TSUE nie miało prawa do nakładania tego rodzaju kar na etapie postępowania, które jest w trakcie - mówił w piątek minister sprawiedliwości Zbigniew Ziobro o zobowiązaniu Polski do płacenia 500 tys. euro dziennie na rzecz KE z powodu niewstrzymania wydobycia węgla brunatnego w Turowie.

W piątek podczas konferencji prasowej szef MS był pytany o negocjacje polsko-czeskie w sprawie kompleksu w Turowie oraz o to, że premier Mateusz Morawiecki obiecał zakończenie tego kryzysu, a tak się na razie nie stało.

Ziobro odpowiadając na to pytanie, zastrzegł, że nie zna dokładnie przebiegu negocjacji z Czechami. "Jako prawnik i minister sprawiedliwości mogę powiedzieć, że zapewne premier Morawiecki, prowadząc negocjacje, stał na gruncie traktatów europejskich, które z całą pewnością gwarantowały, że TSUE nie będzie mógł użyć tzw. kary w stosunku do Polski na etapie postępowania, które jeszcze toczy się przed Trybunałem" – wyjaśnił szef MS.

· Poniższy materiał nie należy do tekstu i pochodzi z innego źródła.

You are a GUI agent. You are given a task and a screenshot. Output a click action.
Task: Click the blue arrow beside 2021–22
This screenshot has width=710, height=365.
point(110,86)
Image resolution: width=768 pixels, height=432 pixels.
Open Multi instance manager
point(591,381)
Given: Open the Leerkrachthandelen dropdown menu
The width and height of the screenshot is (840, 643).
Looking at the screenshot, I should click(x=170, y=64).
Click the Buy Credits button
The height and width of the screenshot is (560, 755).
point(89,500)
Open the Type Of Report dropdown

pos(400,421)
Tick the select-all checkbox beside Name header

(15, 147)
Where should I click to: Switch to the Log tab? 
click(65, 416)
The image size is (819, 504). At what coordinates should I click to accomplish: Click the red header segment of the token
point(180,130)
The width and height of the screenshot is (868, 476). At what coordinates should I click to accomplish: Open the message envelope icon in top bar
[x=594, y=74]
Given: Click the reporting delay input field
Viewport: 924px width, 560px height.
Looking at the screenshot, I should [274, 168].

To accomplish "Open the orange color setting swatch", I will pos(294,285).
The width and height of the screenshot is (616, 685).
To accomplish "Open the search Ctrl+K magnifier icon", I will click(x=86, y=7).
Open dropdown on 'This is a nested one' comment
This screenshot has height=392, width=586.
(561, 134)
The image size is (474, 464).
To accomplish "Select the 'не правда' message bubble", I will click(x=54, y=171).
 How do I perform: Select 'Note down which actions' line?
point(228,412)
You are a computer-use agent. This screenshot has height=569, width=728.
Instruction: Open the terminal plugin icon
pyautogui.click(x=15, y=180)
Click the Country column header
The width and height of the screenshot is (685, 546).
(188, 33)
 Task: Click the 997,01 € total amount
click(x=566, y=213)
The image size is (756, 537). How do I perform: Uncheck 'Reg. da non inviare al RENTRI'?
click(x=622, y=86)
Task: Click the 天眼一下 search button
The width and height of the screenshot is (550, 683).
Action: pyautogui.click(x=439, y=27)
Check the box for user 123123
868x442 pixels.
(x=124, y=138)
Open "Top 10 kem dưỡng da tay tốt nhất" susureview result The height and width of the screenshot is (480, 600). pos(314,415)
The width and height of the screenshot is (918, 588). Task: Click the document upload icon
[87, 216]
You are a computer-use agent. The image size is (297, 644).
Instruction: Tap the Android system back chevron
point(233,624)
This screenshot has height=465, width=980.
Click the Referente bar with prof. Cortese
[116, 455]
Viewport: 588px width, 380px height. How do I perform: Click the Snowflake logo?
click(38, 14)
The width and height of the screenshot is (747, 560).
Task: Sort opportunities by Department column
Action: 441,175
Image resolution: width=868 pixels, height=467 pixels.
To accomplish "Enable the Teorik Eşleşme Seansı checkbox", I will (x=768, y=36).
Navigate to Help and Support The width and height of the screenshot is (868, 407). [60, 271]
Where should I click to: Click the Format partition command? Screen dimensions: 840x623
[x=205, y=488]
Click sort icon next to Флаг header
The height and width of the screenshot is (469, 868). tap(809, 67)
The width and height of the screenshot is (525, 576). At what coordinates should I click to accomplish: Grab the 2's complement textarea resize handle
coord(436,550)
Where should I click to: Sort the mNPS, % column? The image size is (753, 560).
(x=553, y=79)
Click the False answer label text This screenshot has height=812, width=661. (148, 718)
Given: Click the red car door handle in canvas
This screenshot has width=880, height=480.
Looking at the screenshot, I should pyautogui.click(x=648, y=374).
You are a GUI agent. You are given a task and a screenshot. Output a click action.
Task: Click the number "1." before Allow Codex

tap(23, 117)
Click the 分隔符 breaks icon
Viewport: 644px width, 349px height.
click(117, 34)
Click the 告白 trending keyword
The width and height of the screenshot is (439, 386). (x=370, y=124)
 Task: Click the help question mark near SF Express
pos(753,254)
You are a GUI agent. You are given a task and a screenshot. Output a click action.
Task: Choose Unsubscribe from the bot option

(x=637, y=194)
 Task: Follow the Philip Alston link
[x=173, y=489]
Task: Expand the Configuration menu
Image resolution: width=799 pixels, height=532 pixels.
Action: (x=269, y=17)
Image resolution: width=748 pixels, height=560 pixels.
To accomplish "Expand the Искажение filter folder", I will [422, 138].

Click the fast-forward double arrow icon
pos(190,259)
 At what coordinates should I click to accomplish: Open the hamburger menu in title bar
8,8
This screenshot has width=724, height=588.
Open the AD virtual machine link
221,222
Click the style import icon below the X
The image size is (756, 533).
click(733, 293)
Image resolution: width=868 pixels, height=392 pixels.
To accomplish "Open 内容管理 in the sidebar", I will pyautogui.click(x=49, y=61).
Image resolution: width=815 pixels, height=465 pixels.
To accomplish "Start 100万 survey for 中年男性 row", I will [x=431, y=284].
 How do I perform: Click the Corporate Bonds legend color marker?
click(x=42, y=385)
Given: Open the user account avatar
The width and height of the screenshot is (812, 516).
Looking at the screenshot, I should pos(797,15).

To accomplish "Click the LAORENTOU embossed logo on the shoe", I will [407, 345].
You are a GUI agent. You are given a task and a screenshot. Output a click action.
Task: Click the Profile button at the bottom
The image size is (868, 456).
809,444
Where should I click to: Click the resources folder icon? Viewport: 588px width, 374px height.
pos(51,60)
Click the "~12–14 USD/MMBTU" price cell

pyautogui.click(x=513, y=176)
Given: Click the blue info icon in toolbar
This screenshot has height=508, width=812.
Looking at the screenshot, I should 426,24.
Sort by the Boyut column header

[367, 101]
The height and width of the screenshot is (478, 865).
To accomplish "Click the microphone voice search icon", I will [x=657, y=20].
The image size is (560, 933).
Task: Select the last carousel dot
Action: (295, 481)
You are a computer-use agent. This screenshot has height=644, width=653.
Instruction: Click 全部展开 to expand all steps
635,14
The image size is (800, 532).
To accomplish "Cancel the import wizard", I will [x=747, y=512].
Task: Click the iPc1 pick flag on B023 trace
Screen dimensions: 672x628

Wskazał tutaj konkretny zapis traktatu UE, gdzie literalnie jest powiedziane, że kary mogą być zastosowane, ale kiedy mamy do czynienia z wyrokiem. "Wówczas taki wyrok, który nie jest wykonywany, może być wzmocniony sankcją karną, czyli finansową" – przypomniał Ziobro. Jak dodał, z tego traktatu wynika, że "TSUE nie miało prawa do nakładania tego rodzaju kar na etapie postępowania, które jest w trakcie".

"Mamy do czynienia z bezprawnym zachowaniem TSUE polegającym na przypisywaniu uprawnień, które traktaty europejskie TSUE nie przyznają" – przypomniał. Podkreślił, że taka kara na etapie postepowania wstępnego nigdy nie została nałożona - zatem jest to rodzaj precedensu.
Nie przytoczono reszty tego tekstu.